By David Warren
Anyone familiar with their websites will know that a bio-terror attack claiming millions of lives has been the waking dream of Islamist fanatics for some time now -- a fantasy preferred even to alternative nuclear or chemical attacks. It is because of this, and because such a bio-attack would be easier to pull off, that Interpol arranged the first of three major conferences, in Cape Town this week -- to brief medics and police from several dozen countries on what they can do to prepare for it. The attack itself is “inevitable”, according to Ron Noble, the Interpol director.
I also think it is inevitable. Yet the preparations for such an attack strike me as modest, diffident, even fatalistic, given the scale of catastrophe in view. The assumption is, we can't really do anything about it until it happens.
It is what we do AFTER it happens that is thus the real issue. And that is what we could more comprehensively discuss, to make an impression on our enemies. I am not so much thinking of the public health response, for that will be complete chaos. I am rather thinking, what steps we will take, after the plague has subsided, to eliminate “Islamism”. For we have only to imagine 10 million dead, to imagine a Western electorate prepared to do whatever is necessary to achieve that end, promptly.
In passing: I wouldn't necessarily worry as much as the conference delegates about a "suicide bio-weapon" -- i.e. Islamist terrorists infecting themselves, and then wandering around densely populated cities. For as I’ve noted before, they have consistently selected painless "exit strategies" for themselves. They have only ever manifested the sort of courage that requires endurance of pain when placed in the "cornered rat" position (usually by members of the United States Marine Corps). I think the postal anthrax attack on the U.S. in 2001 is a better predictor of Islamist methodology. (In contradiction of the U.S. authorities, I also remain convinced it was an intended follow-up to the air attacks of 9/11/01.)
People with the facility to put two and two together -- and get four -- should realize that Canada is the likeliest target for such a bio-terror attack. The United States would be ideal, since the U.S. precedes even Israel as the subject of Islamist hatred. But it is not therefore the more likely immediate target. The great effort that is being made to secure American borders (likely to increase as the isolationist impulse grows), and the general effort of Homeland Security (however incompetent) make hitting the U.S. directly a dicier proposition. Canada has the merit, from an Islamist point of view, of more open borders and less suspicious authorities. Yet a pathogen would cross the border easily, no matter what security were in place. So why take the risks of starting it there, when they could more easily start it here?
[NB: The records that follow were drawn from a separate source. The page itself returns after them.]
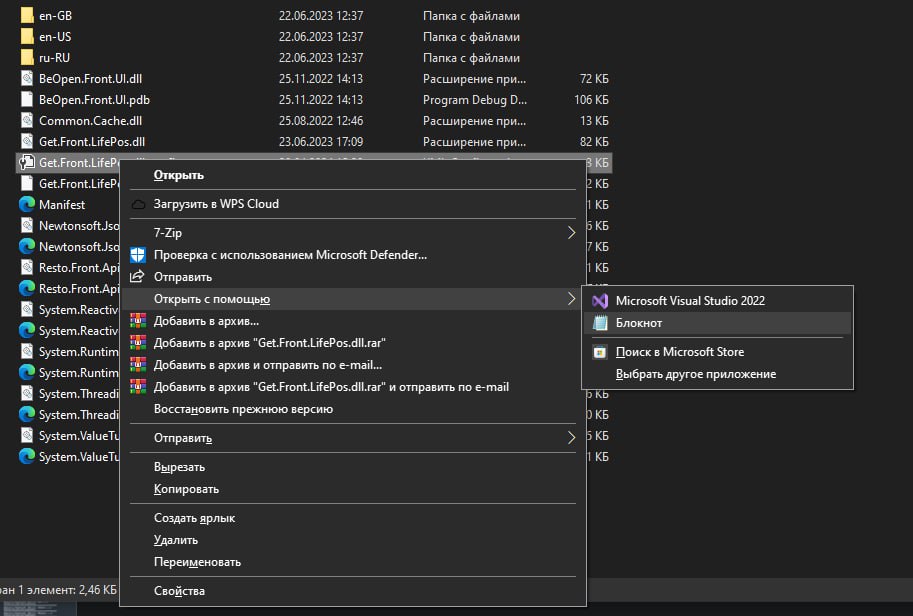Expand the lower Отправить submenu arrow

(x=571, y=438)
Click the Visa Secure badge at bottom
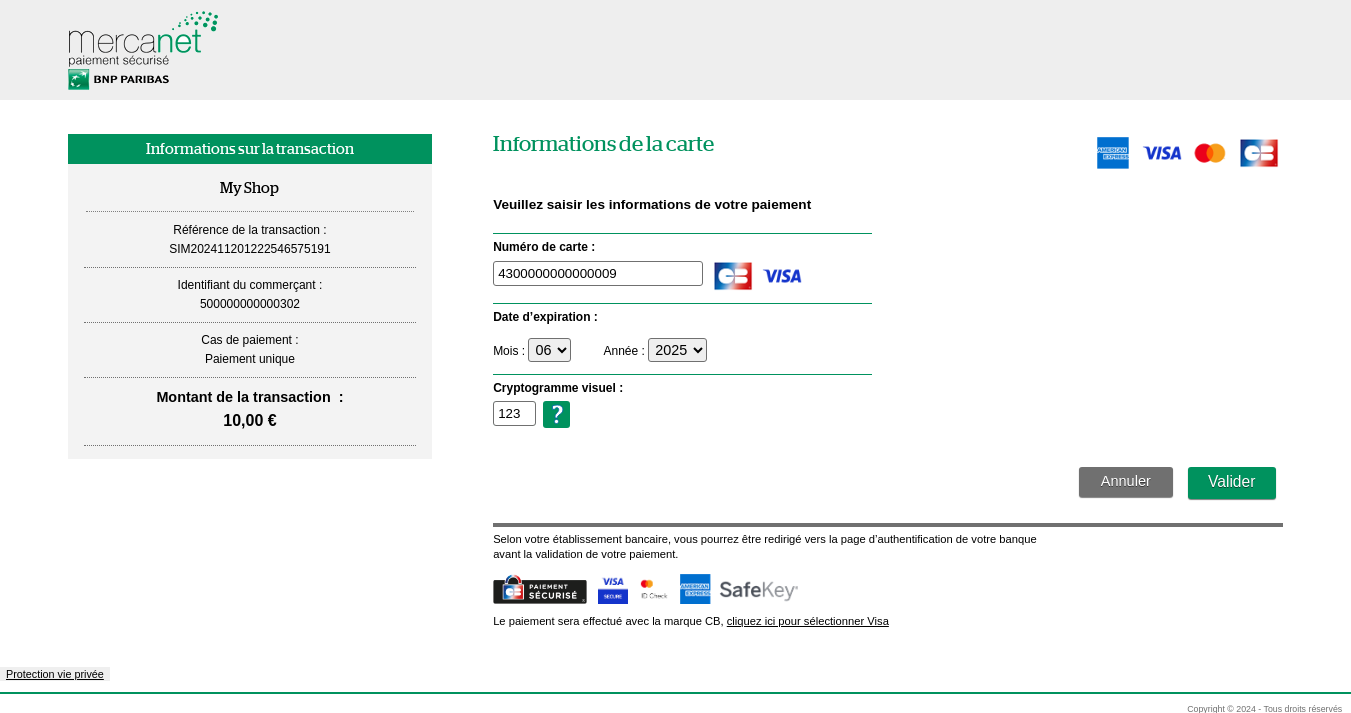The width and height of the screenshot is (1351, 713). [612, 590]
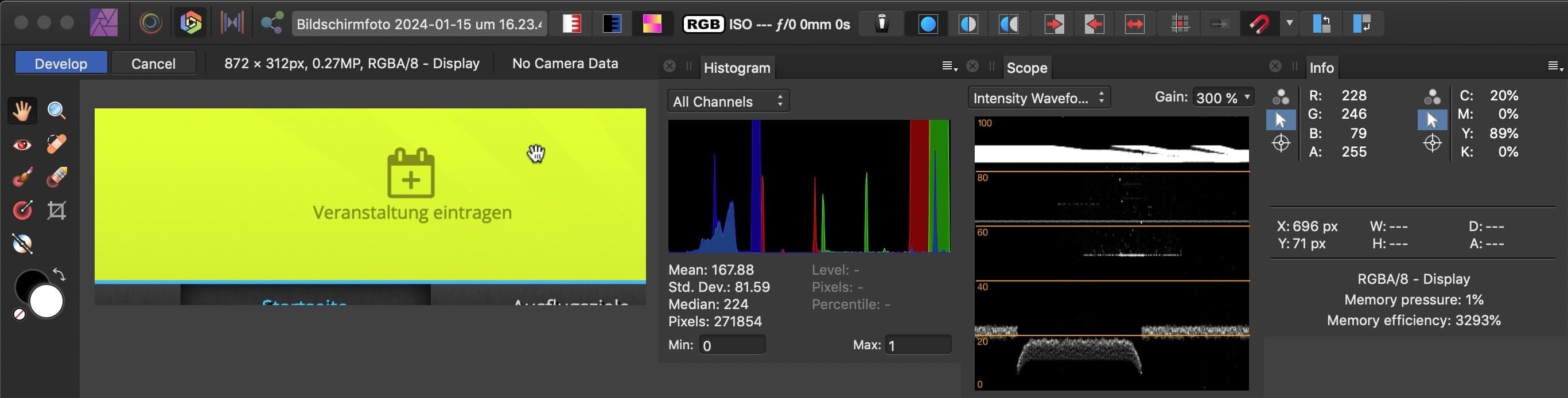
Task: Click the white foreground color swatch
Action: [47, 302]
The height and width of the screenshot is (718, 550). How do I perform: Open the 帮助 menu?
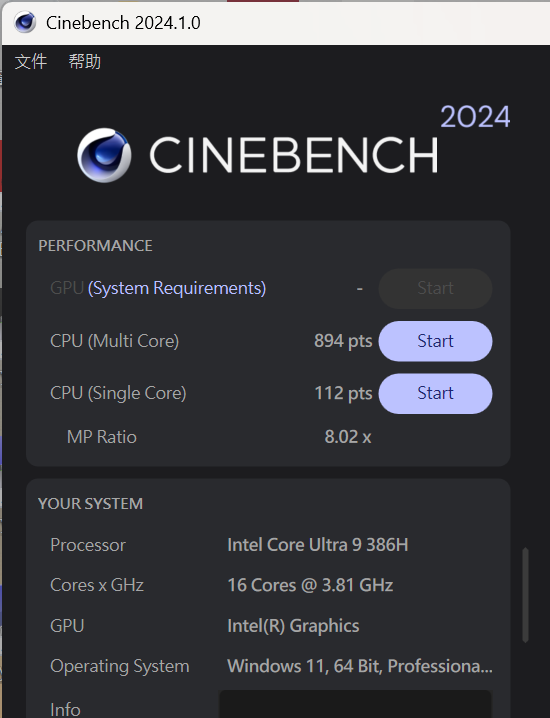pos(85,61)
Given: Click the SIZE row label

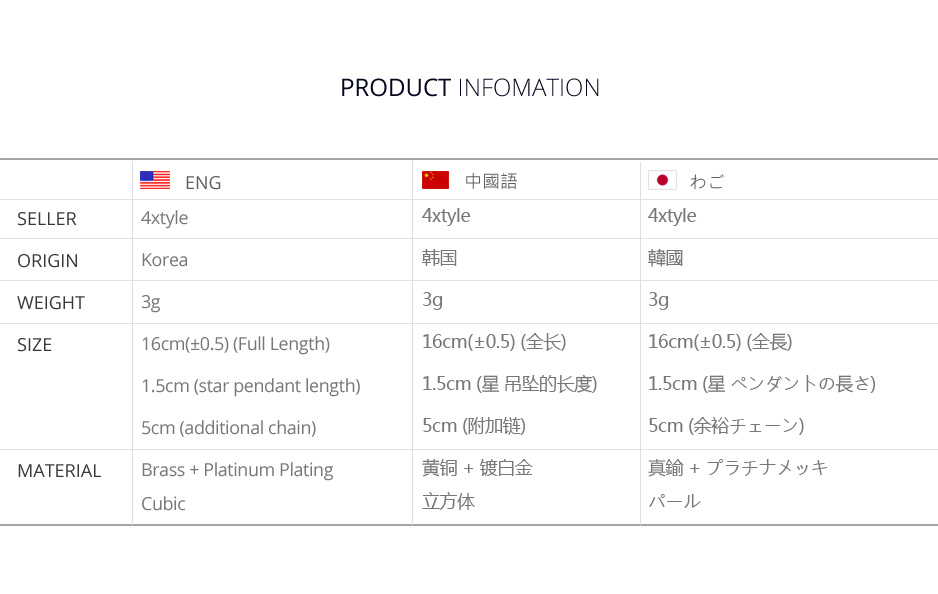Looking at the screenshot, I should (34, 345).
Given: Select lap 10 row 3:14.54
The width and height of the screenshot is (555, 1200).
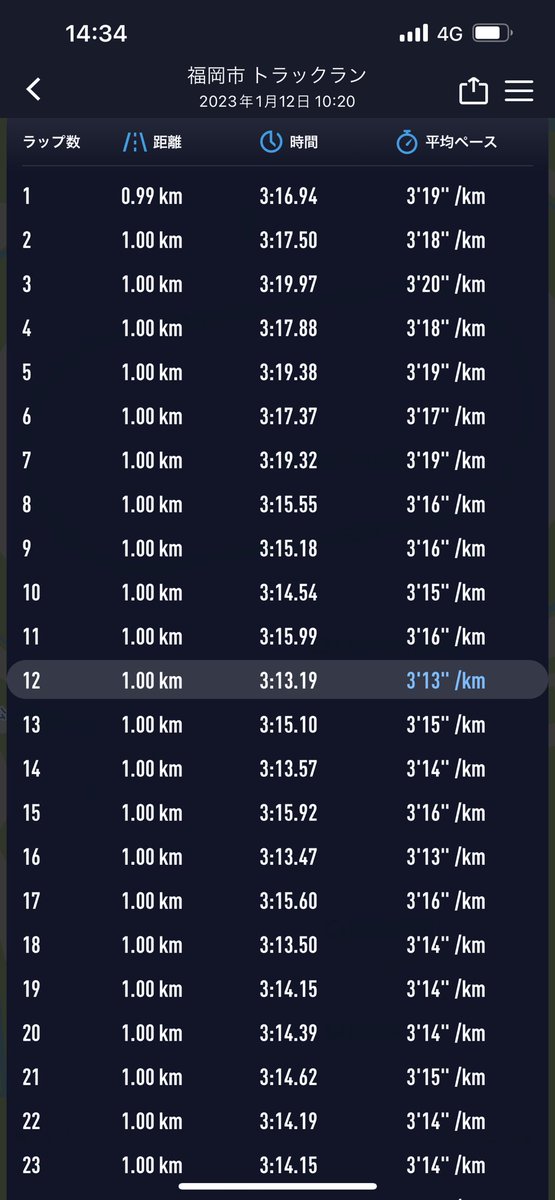Looking at the screenshot, I should (x=277, y=592).
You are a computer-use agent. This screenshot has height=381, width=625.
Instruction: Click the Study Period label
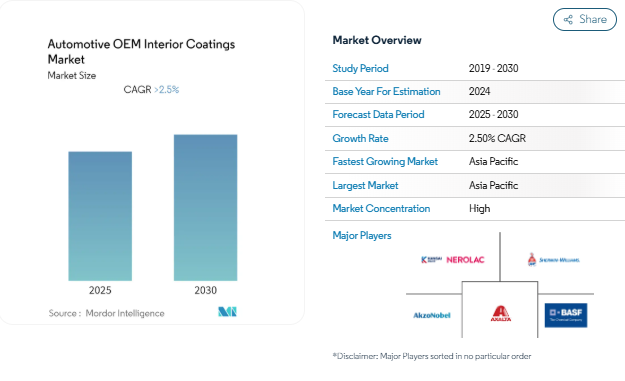click(360, 69)
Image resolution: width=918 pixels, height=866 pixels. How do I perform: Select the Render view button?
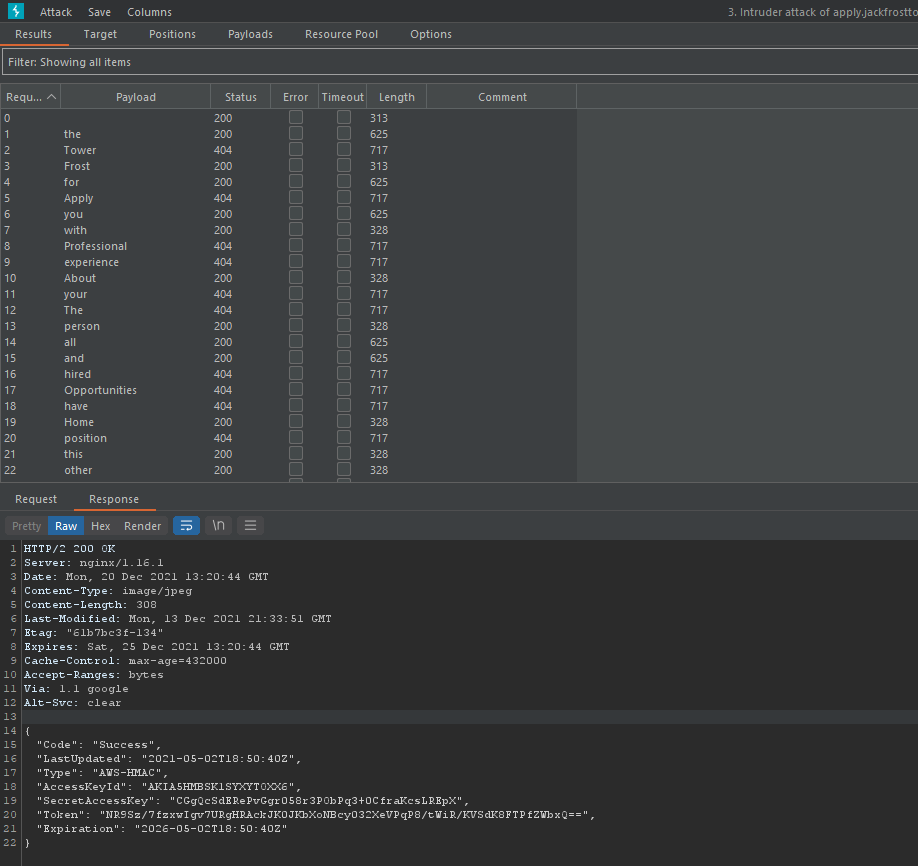142,526
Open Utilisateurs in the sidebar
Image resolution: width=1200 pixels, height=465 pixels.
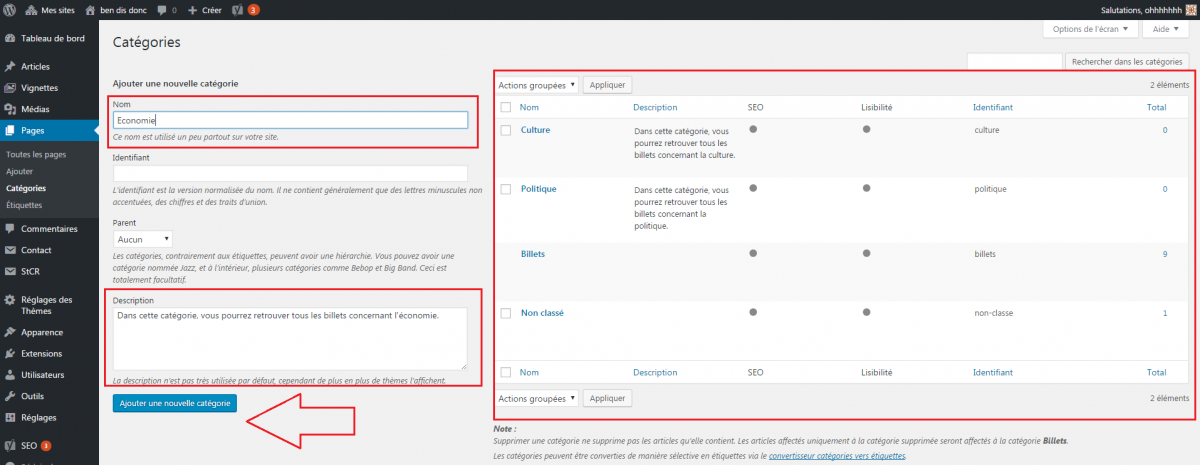tap(43, 375)

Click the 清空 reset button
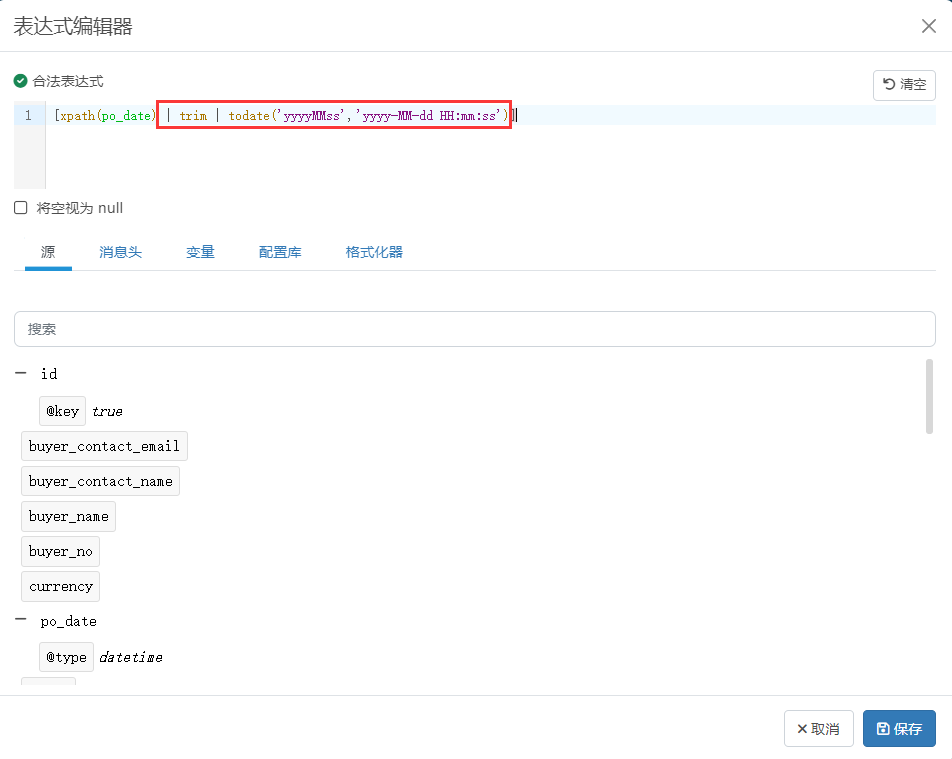click(904, 85)
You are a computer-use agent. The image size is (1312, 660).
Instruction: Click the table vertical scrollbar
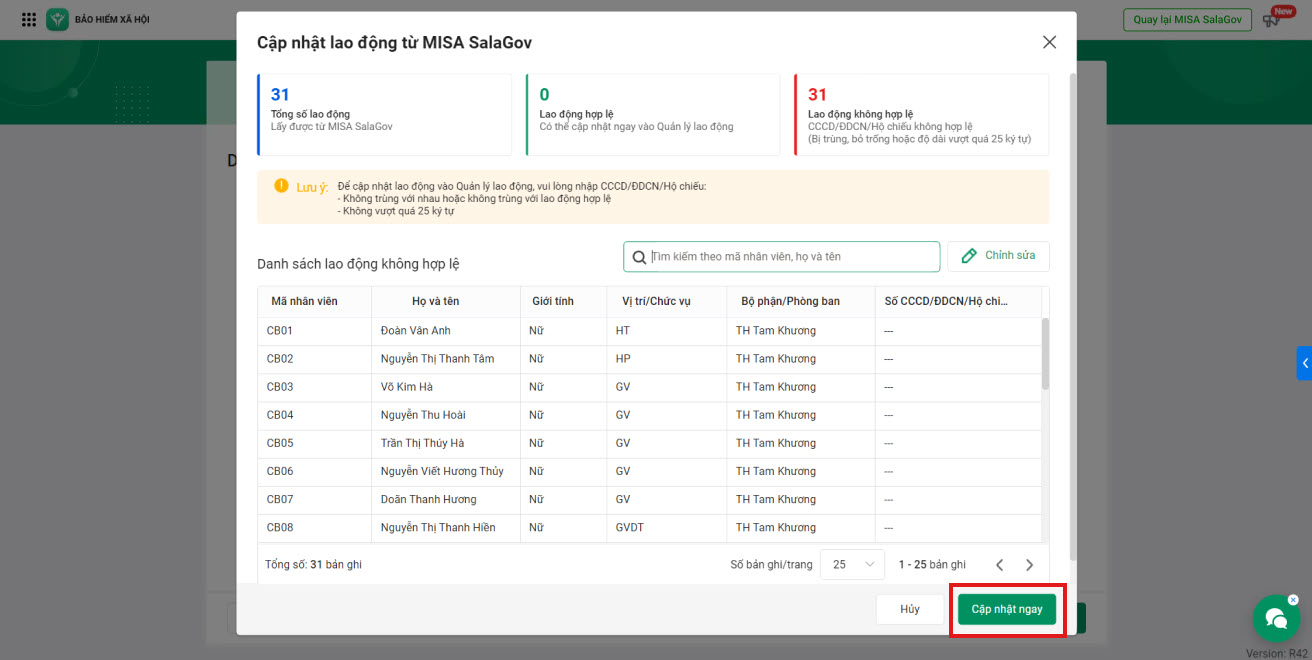[1045, 353]
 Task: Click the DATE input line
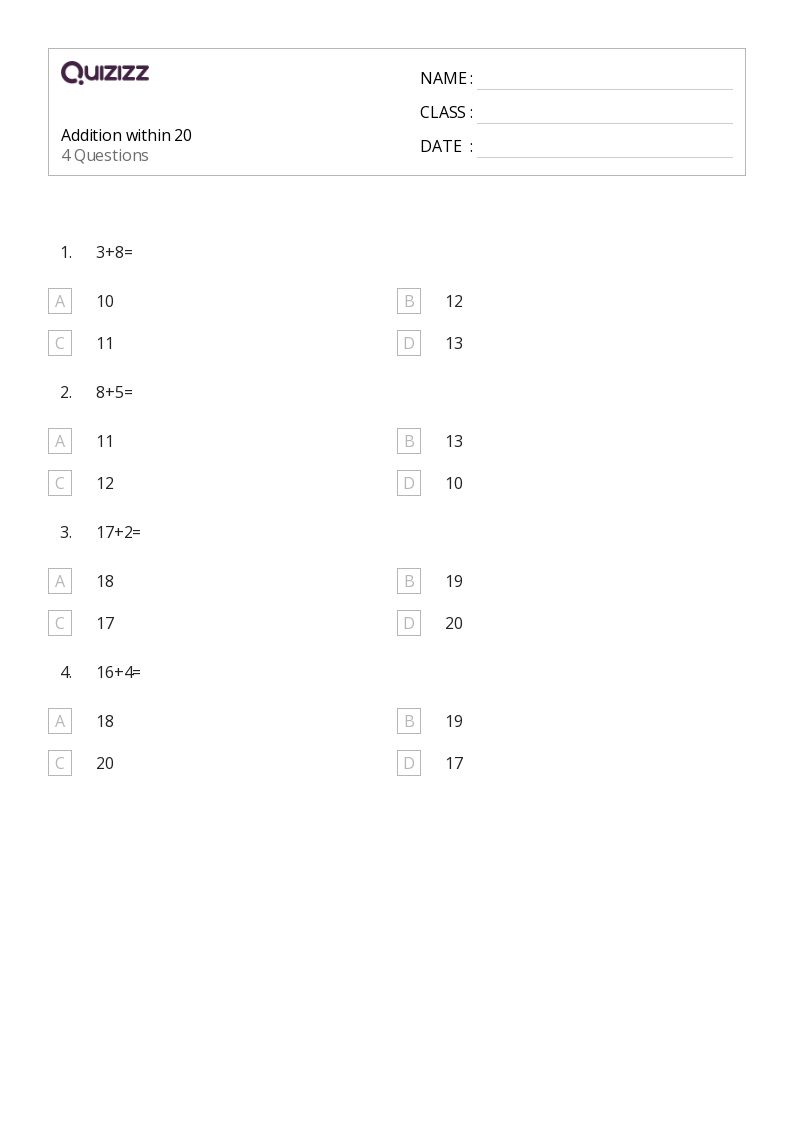605,148
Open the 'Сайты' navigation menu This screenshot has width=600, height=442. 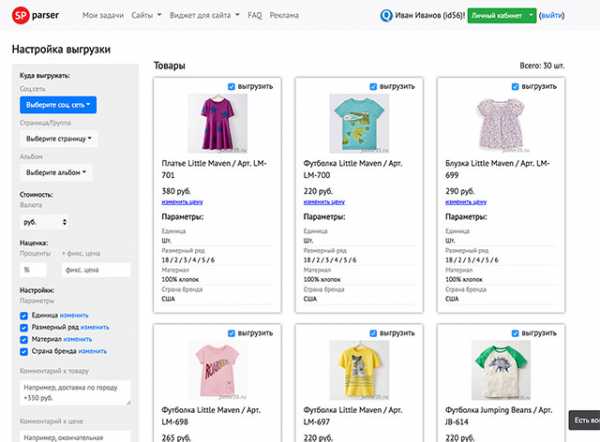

Europe could be ruled out, as a first choice, because in the Islamist mind, Europe is already in the process of becoming Islamic territory, by demographic progression. Of course the fallout from a bio-terror attack could quickly become planetary -- but THAT is the sort of hypothetical risk with which Islamists are characteristically undisturbed.
We now have large and concentrated Muslim immigrant communities in such cities as Montreal, Ottawa, Toronto, and London, Ont., to provide the necessary cover during preparations. And as the pathetic, “politically correct” response of Mayor Miller and his police chief to gang warfare in Toronto’s streets has shown, the possibility of determined police action can be thrown off by the semblance of a shadow of the threat of a charge of police “racism”. Not since Indonesia, in the months before the 2002 attack on Bali nightclubs, has a country so advertised its desire to be “sucker-punched” by terrorists feeling the constraints of police action elsewhere. Canada again becomes the target of choice.
Moreover, we can provide the terrorists with the weapons they need, without the inconvenience of crossing international frontiers. What isn’t available over the counter from pharmacies, or by mail order, could be obtained from the poorly-secured stocks of a public hospital via sympathetic or blackmailed staff. The means to launch a smallpox epidemic -- or to disseminate anthrax, botulism, or an Ebola-style virus -- are all available locally. The U.S. scientists who ingeniously re-created the 1918 “Spanish flu” that killed more people than the First World War, thoughtfully published their accomplishment so it could be reproduced anywhere in the developed world. There is really no end of possibilities.
It is from the contemplation of such facts, that persons of sound mind may deduce what is necessary to avoid an attack. We cannot possibly eliminate the means, without also eliminating everything that makes our society technologically advanced. We must instead find and eliminate the people who want to kill us. This, incidentally, is the pro-active strategy President Bush and company embarked upon, about Sept. 20th, 2001. But perhaps it wasn’t bold enough.